As no kind of expert myself, I really enjoyed JE Gordon’s book The New Science of Strong Materials. It’s a nice easy-to-read introduction, I’d guess about 250 pages long, and talks about not only iron and steel, but also wood, glass, etc. I also liked his later book Structures, which is somewhat overlapping in subject but a bit longer, focused more on the engineering and less on materials per se or historical development.

The two books are from 1968 and 1978, respectively, but age pretty well. Used copies can likely be found for a few dollars.

http://amzn.com/0691125481 http://amzn.com/0306812835

Someone who knows these fields better can probably recommend more recent sources.

I read this story[1] once, although I don't remember where:

Someone somewhere needed a large number of cargo vessels built quickly (think WWII liberty ships, but those weren't made of wood), so they brought in a bunch of cabinet makers to bolster their shipwrights. It worked great, until the ships built by normal woodworkers saw significant wave action, at which time they broke up and sank.

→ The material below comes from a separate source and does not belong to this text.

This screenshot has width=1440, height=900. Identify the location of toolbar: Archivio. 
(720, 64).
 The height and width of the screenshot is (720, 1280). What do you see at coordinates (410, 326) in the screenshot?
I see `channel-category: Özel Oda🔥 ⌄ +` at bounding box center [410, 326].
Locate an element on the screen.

The punchline being that, on land, rigidity is the primary constraint; if you build it not to be floppy, it will be plenty strong. At sea (and especially in aerospace), strength is primary; if you build it to be rigid, it will be too heavy and if you build it to be not-heavy, it will probably fall apart.

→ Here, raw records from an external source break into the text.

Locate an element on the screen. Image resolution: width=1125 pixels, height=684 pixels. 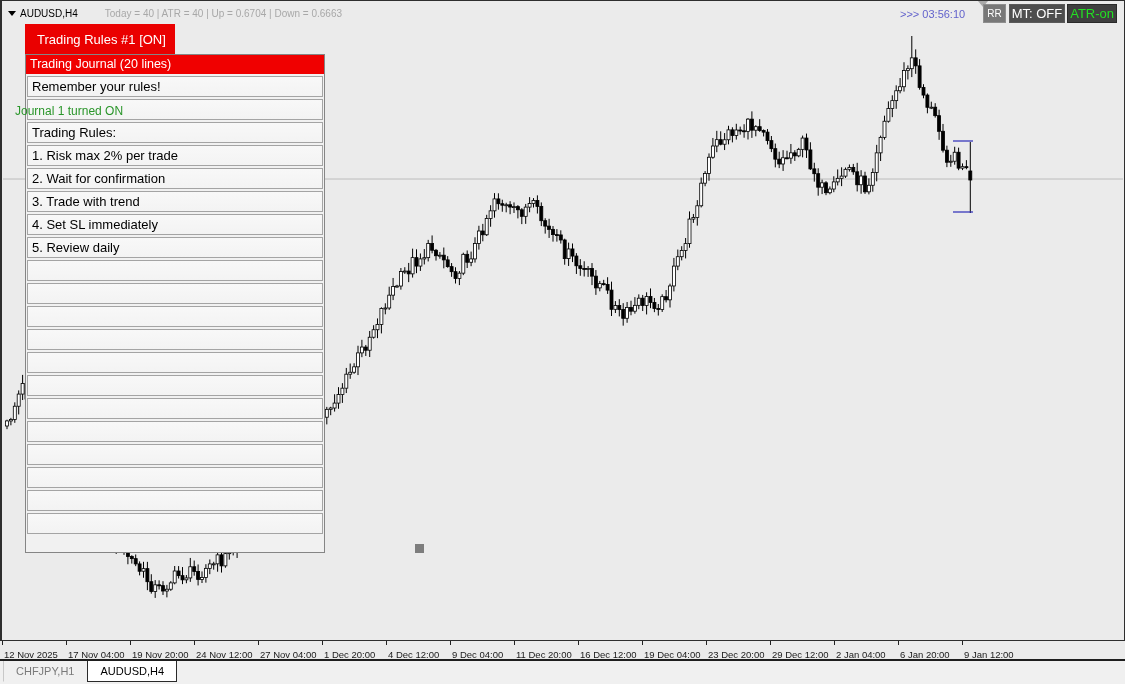
journal-header: Trading Journal (20 lines) is located at coordinates (175, 64).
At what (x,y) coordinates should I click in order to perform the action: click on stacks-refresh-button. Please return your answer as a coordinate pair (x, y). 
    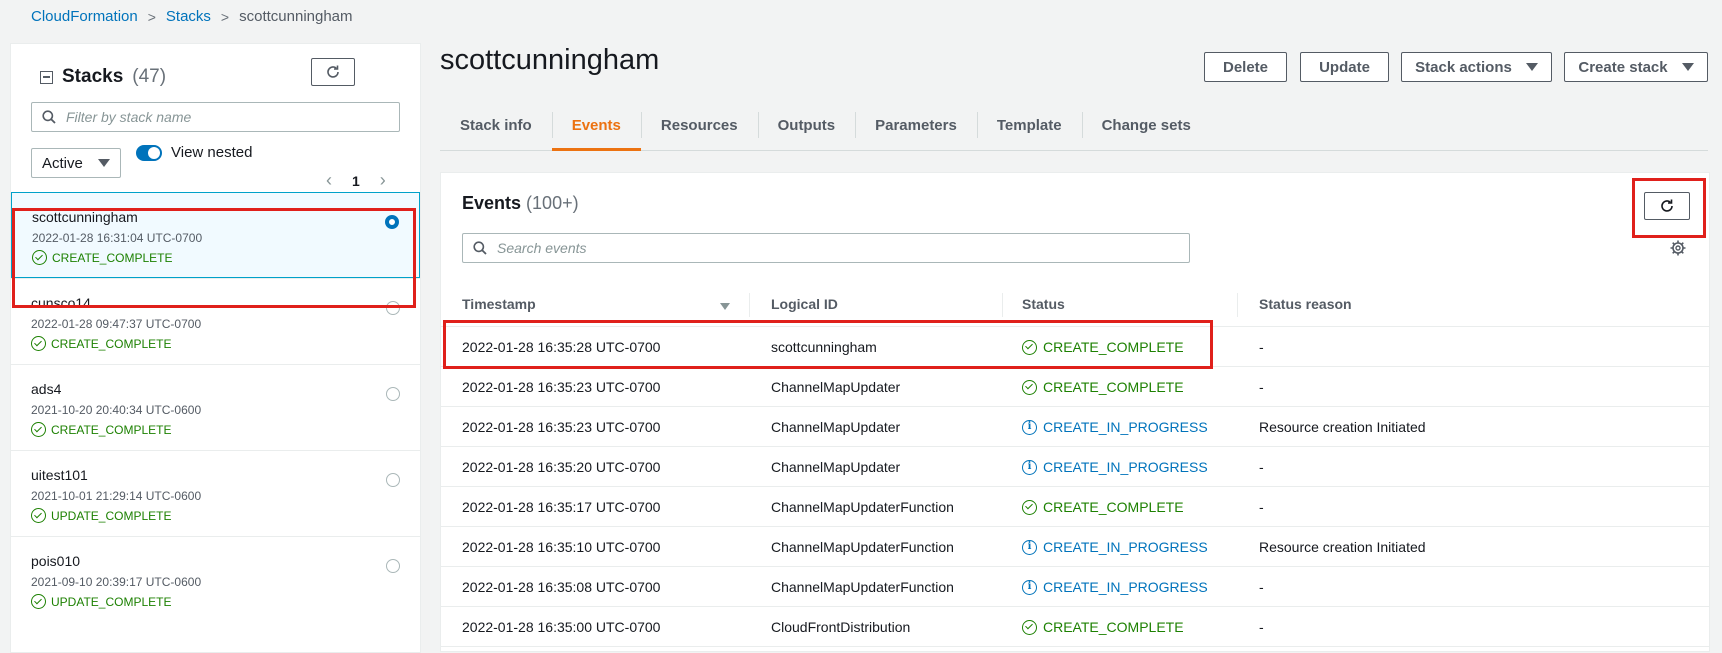
    Looking at the image, I should click on (333, 72).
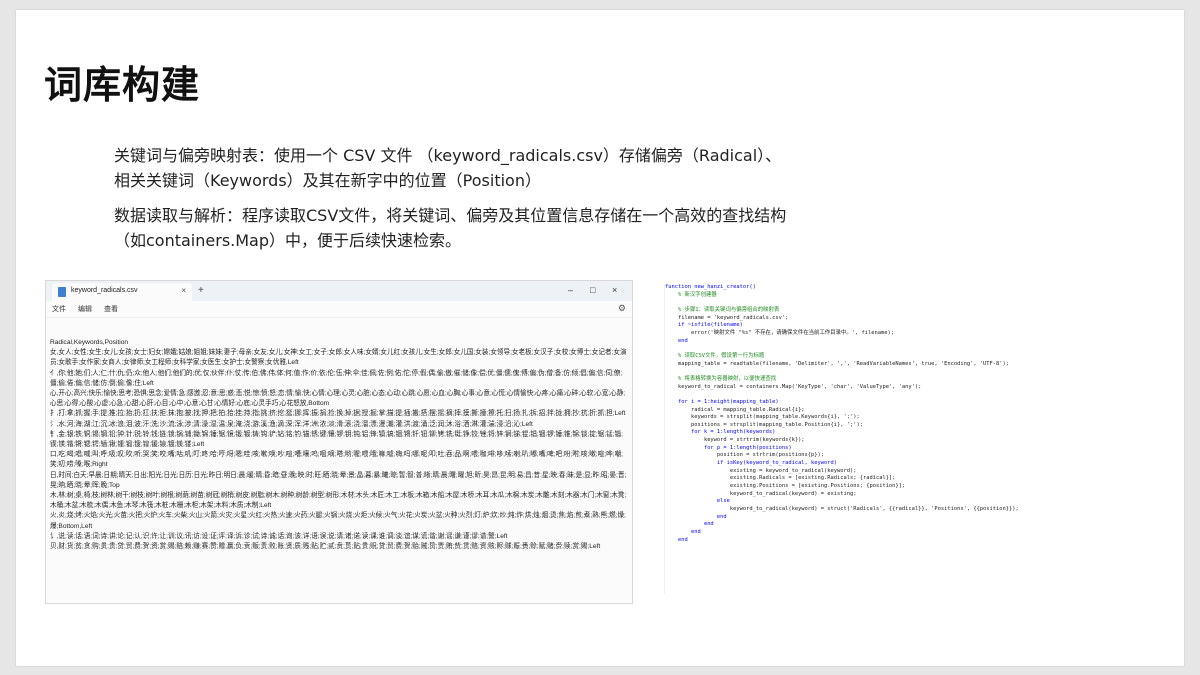  What do you see at coordinates (201, 290) in the screenshot?
I see `new-tab-button: +` at bounding box center [201, 290].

An amateur can build a fairly large boat (although usually to plans by an actual naval architect), and a small boat can make it across an ocean, but if you're serious about schlepping things around, the design constraints for ships aren't much looser than those in aerospace.

[1] Maybe this, although that's not the cover I remember: http://www.amazon.com/Structures-Things-Dont-Fall-Down/dp/03...

I should probably enforce a limit on the number of times I'm allowed to plug this book on HN every year: J.E. Gordon's Structures, Or Why Things Don't Fall Down

http://www.amazon.com/Structures-Things-Dont-Fall-Down/dp/03...

It's not exactly a young book, but it's newer than the Bay Bridge...

notauser
By the same author I can recommend The New Science of Strong Materials: Or Why You Don't Fall Through the Floor. (The section on wooden planes is particularly interesting.)

http://www.amazon.co.uk/New-Science-Strong-Materials-Through...

billswift
This is less technical and more readable, http://www.amazon.com/Engineer-Human-Failure-Successful-Desi... , and Petroski describes a bridge that failed as the result of a single eyebeam failure. In that case though, there were only 4 very short eyebeams supporting the roadbed, one at each corner. He didn't actually call them eyebeams, but hangers, but from the photos, they are the same thing.